Practice-based research

  • Projects

In 2021 I was teaching a class about practice-based research and wanted a straightforward explanation of what it is, so I wrote one: ‘What is Practice-based Research?‘.

That led me to then consider, ‘Do *I* do practice-based research?‘. At that point, I hadn’t really thought that I do, but it turns out, I do.

Around that time we were launching a new practice-based PhD program at The Creative School, Toronto Metropolitan University, which it has been a joy to teach on ever since.

A year later I wanted an even more compact and straightforward explanation, for the new students, so I wrote ‘Practice-based research: A simple explainer‘.

In early 2024, I wrote down some new thoughts and observations, ‘Practice-based Research – Some new principles‘, plus an extended discussion of ‘A practice-based PhD as a basket of things‘.

Then I added ‘Practice-based research is for imagining and exploring‘, which explains:

Other methods can describe what already is. Practice‑based methods are for exploring what could be.

And I collaborated with the brilliant PhD students Justine Woods and Francisco-Fernando Granados, to produce an article called ‘Reframing, embodying, and in-betweening: A conversation about experiences of doing practice-based research and research-creation‘. As it says in the title, it’s a conversation – about experiences of doing practice-based research – between the three of us, and therefore is hopefully readable and engaging.

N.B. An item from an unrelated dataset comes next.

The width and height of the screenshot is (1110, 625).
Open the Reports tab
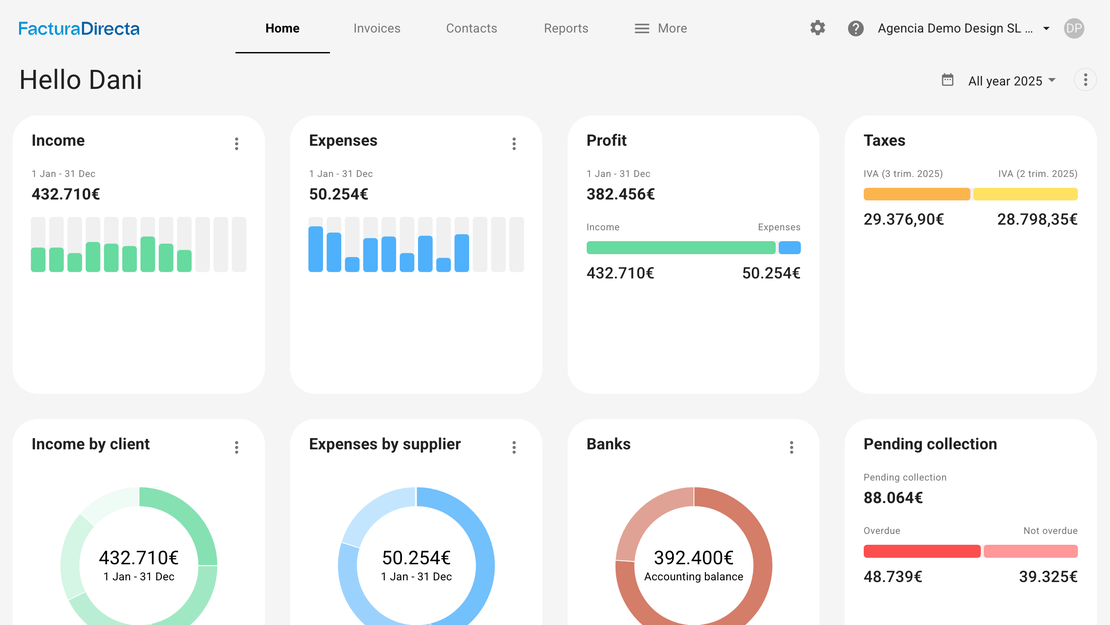pyautogui.click(x=566, y=28)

You can read a number of other articles about being a researcher filed under ‘Research practice‘, and also, related to practice-based research, there’s this post from 2015: ‘Research Through Design reflected in LEGO‘.

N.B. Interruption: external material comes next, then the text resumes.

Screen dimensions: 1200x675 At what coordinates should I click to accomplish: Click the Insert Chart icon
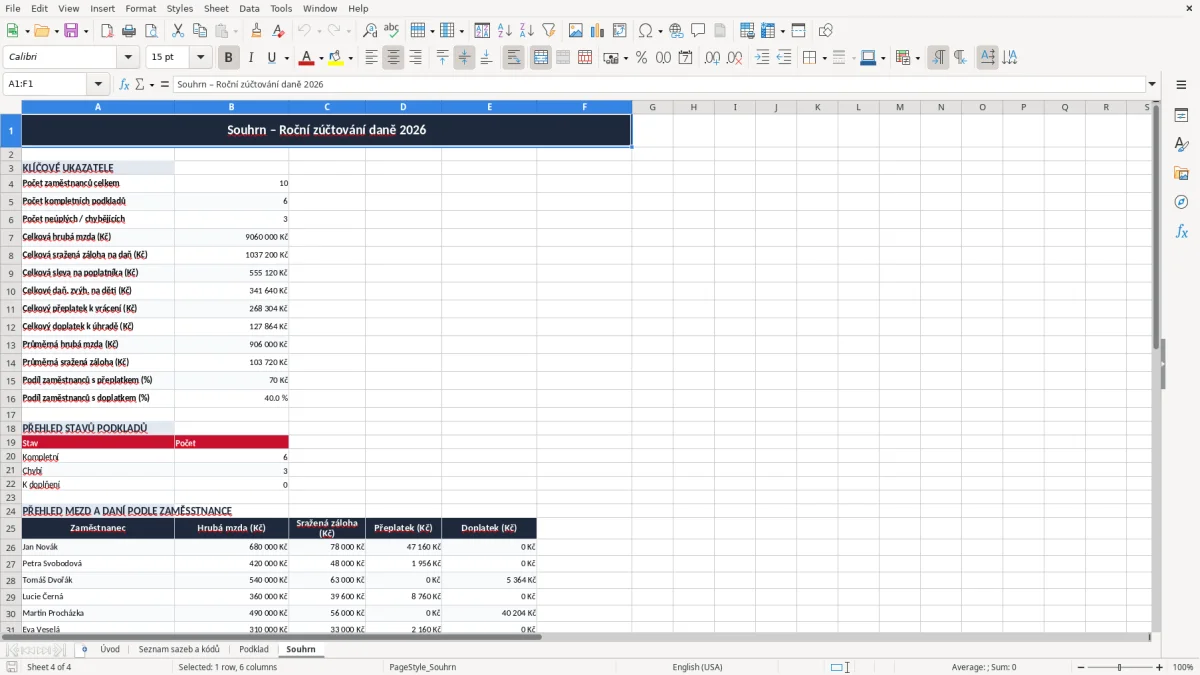click(x=598, y=31)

My new book ‘Creativity‘ (2022) is not a book about practice-based research, exactly, but at one point the book explains itself, improbably enough, as ‘a practice-based approach to practice’. It says:

But I also think – and I’m sure this must be right – that you should learn about creativity and creative processes by paying full and thoughtful attention to creative processes, which are abundant, and creative people, which, by the way, is everybody, although we’ve all taken different opportunities to express it.

It’s about listening – really listening – to creative people, and listening – really listening – to your own creativity. And this book is all about finding ways to think about doing creativity which will help with the actual doing. A practice-based approach to practice, based in the experiences of creative people doing creativity.